__Task material__:

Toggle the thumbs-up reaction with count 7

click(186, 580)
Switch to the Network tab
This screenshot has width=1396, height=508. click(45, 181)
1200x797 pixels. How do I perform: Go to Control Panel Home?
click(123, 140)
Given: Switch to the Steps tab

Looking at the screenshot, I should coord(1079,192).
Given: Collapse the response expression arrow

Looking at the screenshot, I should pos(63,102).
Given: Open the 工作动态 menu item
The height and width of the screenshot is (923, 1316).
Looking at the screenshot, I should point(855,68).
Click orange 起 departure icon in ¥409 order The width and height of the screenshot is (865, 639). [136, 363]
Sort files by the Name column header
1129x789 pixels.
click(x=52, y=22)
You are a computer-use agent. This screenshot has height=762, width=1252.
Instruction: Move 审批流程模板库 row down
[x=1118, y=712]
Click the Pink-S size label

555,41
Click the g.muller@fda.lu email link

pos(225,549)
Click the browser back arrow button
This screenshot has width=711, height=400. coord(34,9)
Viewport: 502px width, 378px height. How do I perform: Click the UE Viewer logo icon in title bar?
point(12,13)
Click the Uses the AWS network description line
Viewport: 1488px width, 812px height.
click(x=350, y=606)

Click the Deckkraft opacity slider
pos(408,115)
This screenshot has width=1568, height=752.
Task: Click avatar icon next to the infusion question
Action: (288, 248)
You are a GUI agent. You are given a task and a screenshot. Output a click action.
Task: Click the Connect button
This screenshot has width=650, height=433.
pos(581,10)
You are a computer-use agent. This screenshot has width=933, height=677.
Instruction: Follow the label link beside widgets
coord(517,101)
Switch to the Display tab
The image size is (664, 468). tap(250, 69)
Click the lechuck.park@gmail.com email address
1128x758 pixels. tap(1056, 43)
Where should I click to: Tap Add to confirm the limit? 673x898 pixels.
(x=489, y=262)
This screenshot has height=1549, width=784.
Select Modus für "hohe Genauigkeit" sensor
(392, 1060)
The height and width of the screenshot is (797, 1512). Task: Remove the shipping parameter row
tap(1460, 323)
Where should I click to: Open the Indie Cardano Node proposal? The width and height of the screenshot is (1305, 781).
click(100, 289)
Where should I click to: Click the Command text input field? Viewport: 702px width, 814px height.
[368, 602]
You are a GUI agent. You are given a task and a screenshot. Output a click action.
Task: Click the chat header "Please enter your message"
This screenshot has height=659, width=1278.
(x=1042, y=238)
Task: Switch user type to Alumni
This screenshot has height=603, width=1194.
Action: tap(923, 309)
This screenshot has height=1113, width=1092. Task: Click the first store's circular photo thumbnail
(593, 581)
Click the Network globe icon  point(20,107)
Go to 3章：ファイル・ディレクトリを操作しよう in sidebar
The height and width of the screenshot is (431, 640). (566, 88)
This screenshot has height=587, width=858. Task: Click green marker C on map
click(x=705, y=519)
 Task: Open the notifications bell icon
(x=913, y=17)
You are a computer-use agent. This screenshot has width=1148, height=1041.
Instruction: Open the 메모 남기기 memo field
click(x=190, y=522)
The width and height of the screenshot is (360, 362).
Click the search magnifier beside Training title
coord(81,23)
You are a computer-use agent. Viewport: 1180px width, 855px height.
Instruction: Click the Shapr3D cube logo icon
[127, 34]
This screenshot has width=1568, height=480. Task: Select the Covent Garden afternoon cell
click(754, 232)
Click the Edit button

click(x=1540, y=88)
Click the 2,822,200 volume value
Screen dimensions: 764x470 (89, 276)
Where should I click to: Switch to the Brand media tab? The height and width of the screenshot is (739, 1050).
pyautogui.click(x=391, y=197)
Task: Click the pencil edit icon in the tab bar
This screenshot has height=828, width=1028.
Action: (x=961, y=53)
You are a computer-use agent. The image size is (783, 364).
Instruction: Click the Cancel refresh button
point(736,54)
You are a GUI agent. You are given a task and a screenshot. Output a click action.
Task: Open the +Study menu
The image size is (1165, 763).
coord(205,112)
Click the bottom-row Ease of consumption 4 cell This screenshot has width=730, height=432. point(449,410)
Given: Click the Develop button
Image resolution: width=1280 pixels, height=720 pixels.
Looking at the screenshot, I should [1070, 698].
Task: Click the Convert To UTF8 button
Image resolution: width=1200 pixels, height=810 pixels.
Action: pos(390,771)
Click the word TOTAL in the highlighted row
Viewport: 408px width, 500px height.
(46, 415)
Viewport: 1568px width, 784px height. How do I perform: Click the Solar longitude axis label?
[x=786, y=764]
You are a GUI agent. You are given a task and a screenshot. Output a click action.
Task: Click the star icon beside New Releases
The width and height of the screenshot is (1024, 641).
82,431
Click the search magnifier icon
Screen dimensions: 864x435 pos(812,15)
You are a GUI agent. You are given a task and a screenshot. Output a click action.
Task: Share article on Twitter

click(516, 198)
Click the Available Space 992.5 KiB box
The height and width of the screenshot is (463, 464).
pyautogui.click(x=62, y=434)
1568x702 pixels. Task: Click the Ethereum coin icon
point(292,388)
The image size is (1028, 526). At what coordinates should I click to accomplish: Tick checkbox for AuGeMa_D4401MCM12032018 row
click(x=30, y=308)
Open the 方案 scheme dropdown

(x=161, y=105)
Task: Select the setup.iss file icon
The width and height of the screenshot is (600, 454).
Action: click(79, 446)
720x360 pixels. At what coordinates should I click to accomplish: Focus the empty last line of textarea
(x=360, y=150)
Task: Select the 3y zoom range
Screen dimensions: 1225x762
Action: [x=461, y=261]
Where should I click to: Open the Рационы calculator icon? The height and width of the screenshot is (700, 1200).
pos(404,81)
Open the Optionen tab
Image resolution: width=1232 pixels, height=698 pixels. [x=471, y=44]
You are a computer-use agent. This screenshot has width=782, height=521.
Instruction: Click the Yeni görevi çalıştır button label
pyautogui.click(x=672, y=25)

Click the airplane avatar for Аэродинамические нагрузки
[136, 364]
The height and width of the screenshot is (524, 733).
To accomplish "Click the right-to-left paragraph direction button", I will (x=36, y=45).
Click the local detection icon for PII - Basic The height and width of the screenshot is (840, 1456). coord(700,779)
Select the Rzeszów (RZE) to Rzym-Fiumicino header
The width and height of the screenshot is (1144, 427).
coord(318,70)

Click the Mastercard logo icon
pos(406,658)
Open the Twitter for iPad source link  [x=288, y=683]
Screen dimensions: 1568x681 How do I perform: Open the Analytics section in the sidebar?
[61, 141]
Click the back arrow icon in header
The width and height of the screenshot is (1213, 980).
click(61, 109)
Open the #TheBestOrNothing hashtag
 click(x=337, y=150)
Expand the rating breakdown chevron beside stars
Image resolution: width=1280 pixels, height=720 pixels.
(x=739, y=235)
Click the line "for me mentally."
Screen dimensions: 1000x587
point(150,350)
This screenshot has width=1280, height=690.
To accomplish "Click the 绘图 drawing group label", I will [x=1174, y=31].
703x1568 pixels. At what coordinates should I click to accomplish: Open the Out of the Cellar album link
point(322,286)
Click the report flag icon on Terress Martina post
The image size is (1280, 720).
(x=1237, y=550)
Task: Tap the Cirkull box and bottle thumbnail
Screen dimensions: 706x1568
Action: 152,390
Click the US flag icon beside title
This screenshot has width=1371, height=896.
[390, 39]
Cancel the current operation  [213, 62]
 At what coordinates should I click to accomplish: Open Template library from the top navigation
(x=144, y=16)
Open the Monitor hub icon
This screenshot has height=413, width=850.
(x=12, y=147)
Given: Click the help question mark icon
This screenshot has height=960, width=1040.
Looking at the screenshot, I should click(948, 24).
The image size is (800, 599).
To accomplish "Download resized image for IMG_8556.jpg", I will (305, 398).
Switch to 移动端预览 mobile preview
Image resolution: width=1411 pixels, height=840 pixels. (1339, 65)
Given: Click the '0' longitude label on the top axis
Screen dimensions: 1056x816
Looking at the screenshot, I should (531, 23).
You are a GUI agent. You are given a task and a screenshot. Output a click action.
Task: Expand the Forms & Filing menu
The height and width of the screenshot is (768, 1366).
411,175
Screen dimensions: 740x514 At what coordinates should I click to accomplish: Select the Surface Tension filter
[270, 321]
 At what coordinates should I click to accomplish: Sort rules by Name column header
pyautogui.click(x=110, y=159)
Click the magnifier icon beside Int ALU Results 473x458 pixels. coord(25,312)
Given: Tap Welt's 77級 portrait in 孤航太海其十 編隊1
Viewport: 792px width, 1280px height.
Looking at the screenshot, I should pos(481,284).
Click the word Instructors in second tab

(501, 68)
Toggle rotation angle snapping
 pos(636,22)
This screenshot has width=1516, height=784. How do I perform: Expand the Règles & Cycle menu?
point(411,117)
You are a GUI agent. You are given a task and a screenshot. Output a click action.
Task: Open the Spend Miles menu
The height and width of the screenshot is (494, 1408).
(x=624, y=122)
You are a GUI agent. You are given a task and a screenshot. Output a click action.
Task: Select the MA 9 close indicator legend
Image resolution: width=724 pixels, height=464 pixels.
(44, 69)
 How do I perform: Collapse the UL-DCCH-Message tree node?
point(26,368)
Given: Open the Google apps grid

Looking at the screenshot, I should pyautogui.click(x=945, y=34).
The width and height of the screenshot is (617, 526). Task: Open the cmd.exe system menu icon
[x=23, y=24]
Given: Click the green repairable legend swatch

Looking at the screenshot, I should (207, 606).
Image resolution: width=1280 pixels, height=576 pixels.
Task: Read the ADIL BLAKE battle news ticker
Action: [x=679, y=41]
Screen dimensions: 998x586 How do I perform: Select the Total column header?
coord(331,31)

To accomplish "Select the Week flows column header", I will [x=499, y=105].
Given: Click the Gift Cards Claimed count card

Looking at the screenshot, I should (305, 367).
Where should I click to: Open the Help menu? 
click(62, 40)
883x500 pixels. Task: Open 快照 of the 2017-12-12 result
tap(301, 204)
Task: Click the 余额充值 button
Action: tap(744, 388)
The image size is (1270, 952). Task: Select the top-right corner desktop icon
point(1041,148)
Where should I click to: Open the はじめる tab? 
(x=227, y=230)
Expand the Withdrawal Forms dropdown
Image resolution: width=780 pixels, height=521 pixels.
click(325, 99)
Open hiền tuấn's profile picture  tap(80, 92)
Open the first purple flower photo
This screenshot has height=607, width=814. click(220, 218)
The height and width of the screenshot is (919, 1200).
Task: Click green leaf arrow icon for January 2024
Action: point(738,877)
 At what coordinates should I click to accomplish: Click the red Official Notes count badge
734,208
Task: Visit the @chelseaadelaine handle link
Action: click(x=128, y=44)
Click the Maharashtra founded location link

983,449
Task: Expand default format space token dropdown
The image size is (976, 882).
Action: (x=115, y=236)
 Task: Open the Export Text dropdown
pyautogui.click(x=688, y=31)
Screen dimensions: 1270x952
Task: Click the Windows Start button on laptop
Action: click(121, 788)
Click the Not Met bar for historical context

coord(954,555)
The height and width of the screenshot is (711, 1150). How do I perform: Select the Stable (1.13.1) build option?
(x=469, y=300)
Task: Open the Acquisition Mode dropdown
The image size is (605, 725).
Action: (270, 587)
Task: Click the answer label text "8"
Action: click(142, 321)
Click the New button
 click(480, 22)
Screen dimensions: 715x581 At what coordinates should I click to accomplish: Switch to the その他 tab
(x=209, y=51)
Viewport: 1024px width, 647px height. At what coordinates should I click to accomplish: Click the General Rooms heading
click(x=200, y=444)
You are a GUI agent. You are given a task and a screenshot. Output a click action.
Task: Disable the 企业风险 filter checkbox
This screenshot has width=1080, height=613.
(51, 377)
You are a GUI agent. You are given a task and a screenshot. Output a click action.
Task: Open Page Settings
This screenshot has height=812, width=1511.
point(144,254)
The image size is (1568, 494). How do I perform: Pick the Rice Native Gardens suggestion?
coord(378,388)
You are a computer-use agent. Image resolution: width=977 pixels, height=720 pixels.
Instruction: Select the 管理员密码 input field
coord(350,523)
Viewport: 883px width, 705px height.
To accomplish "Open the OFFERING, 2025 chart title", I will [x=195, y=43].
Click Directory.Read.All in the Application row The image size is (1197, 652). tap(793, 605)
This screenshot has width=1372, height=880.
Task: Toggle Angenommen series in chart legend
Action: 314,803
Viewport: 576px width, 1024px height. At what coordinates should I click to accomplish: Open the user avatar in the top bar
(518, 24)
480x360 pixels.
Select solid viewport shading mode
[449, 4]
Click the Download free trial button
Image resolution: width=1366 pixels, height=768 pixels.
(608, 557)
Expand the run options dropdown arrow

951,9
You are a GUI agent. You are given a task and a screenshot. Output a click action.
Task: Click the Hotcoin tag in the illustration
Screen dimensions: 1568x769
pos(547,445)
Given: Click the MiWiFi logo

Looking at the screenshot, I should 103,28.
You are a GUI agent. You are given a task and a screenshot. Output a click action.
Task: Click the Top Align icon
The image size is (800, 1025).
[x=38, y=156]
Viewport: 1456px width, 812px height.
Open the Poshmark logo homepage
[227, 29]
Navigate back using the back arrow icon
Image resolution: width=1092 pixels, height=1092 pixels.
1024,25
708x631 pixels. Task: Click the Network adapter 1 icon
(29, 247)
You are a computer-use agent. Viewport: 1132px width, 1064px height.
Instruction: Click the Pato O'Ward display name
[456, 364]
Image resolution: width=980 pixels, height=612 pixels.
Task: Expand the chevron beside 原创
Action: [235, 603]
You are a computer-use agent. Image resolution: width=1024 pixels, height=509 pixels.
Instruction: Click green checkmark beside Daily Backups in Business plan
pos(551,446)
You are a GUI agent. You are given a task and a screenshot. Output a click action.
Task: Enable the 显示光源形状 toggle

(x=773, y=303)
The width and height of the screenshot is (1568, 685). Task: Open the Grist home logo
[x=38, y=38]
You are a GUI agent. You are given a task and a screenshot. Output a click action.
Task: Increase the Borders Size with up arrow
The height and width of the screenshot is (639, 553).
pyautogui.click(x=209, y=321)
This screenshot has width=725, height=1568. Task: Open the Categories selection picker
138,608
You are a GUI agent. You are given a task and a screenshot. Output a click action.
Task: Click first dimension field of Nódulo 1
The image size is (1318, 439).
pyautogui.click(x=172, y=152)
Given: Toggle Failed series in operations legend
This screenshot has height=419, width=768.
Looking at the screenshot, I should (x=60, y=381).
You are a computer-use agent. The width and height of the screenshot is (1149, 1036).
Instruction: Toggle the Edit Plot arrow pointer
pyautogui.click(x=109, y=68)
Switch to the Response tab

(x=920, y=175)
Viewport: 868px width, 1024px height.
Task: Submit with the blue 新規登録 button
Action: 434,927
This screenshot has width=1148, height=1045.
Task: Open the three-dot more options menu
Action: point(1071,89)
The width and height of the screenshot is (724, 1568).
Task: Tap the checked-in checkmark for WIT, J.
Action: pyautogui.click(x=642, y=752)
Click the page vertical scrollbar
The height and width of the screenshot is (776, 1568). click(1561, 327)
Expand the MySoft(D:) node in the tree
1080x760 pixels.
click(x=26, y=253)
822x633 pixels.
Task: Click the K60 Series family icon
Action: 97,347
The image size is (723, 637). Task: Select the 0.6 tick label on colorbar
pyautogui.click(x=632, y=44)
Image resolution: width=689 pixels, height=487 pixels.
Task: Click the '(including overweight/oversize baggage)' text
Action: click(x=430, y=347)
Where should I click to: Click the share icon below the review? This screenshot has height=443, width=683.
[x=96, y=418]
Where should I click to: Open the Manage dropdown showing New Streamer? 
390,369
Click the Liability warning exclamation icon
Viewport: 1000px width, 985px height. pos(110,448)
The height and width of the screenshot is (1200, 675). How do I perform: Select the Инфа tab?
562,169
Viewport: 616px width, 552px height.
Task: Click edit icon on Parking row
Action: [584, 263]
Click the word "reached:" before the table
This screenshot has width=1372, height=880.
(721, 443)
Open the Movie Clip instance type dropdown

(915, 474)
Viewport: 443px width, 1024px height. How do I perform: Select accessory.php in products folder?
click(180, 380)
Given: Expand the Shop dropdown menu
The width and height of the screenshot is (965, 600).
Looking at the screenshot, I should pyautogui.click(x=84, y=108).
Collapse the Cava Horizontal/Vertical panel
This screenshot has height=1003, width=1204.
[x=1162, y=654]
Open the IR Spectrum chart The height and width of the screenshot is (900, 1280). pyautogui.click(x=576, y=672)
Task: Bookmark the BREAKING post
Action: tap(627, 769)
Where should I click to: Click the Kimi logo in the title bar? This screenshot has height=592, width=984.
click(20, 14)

__Your assignment__: Word for word, restate the lines above from the line containing "The image size is (605, 725)." through the line containing "Task: Disable the 企业风险 filter checkbox", with both included and nothing else.

__The answer__:
The image size is (605, 725).
Action: (270, 587)
Task: Click the answer label text "8"
Action: click(142, 321)
Click the New button
 click(480, 22)
Screen dimensions: 715x581 At what coordinates should I click to accomplish: Switch to the その他 tab
(x=209, y=51)
Viewport: 1024px width, 647px height. At what coordinates should I click to accomplish: Click the General Rooms heading
click(x=200, y=444)
You are a GUI agent. You are given a task and a screenshot. Output a click action.
Task: Disable the 企业风险 filter checkbox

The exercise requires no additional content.